Num momento em que os truques de Bolsonaro para tentar ganhar a eleição já começam a dar com os burros n’água, com, por exemplo, alta nos preços, depois de uma deflação ocasionada pela tirada de impostos dos combustíveis dos estados. Além dos muitos furos no orçamento do ano que vem, enviado por Bolsonaro, que o novo governo vem tentando enfrentar desde já.
O discurso do presidente eleito contra a fome, no encontro com parlamentares aliados em Brasília, por exemplo, no último dia 10, foi usado nessa especulação, por conta de uma suposta flexibilidade fiscal e o rompimento do teto de gastos para garantir dinheiro para programas sociais.

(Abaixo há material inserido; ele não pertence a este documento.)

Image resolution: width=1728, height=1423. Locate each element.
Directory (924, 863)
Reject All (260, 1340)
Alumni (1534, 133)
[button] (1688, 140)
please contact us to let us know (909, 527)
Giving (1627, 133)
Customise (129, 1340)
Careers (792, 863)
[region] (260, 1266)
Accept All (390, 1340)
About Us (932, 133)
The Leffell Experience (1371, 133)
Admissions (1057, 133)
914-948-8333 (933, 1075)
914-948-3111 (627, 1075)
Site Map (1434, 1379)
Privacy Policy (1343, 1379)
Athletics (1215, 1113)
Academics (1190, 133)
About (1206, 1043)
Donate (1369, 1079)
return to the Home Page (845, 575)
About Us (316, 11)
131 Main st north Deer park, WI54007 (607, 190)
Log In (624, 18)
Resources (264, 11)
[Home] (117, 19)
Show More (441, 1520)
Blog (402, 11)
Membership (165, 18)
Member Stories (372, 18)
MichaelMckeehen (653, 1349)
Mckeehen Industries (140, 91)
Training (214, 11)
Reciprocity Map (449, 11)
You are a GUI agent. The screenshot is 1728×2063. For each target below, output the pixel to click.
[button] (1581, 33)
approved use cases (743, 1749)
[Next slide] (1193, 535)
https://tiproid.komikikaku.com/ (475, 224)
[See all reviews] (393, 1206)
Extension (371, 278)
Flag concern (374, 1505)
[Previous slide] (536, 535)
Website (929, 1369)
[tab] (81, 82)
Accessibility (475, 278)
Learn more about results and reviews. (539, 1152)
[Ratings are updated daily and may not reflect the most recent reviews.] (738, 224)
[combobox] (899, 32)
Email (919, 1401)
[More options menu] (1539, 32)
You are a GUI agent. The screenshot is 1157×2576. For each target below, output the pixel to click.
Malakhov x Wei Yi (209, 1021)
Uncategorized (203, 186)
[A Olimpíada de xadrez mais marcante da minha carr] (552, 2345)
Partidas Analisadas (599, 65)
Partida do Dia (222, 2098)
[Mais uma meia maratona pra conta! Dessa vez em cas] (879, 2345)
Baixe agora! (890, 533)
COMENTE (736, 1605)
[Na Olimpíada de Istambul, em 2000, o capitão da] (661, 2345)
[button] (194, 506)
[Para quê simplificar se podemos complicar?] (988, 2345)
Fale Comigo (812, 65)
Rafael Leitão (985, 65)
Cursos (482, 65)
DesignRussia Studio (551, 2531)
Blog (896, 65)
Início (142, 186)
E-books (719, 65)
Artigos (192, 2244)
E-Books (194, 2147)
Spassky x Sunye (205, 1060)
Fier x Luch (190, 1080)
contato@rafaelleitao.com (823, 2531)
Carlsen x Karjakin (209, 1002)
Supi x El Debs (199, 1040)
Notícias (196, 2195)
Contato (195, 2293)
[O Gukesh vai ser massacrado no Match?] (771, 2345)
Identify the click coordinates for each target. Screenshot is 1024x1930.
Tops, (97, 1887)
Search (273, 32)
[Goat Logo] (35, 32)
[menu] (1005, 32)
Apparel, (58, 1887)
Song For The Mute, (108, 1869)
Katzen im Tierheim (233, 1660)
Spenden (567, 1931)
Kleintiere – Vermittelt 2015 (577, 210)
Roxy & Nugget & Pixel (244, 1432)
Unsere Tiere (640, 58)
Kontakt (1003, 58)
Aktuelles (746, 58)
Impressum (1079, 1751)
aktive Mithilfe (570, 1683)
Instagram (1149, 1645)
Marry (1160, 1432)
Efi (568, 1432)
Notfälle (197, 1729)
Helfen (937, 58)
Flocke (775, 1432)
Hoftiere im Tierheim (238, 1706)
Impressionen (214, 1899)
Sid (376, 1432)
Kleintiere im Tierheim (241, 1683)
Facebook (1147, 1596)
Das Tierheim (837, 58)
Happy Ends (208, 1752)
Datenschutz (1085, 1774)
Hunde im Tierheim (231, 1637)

“Qual é a regra de ouro deste país? É garantir que nenhuma criança vá dormir sem tomar um copo de leite e acorde sem ter um pão com manteiga para comer todo dia. Essa é a nossa regra de ouro”, disse Lula. O discurso “assustou” o mercado especulativo e fez o índice Bovespa cair 3% e o dólar subir para R$ 5,32 em um dia.
Pressão
Para a economista Juliane Furno, o sistema financeiro, que vem especulando a respeito das decisões que Lula tomará na economia, irá cumprir um papel de pressão política. “O mercado vai fazer o que já fez em outros governos Lula, que é pressionar politicamente o governo. O que provavelmente eles irão defender é uma estabilidade nos preços, com controle da inflação e pressionar para um controle dos gastos do estado”, afirma.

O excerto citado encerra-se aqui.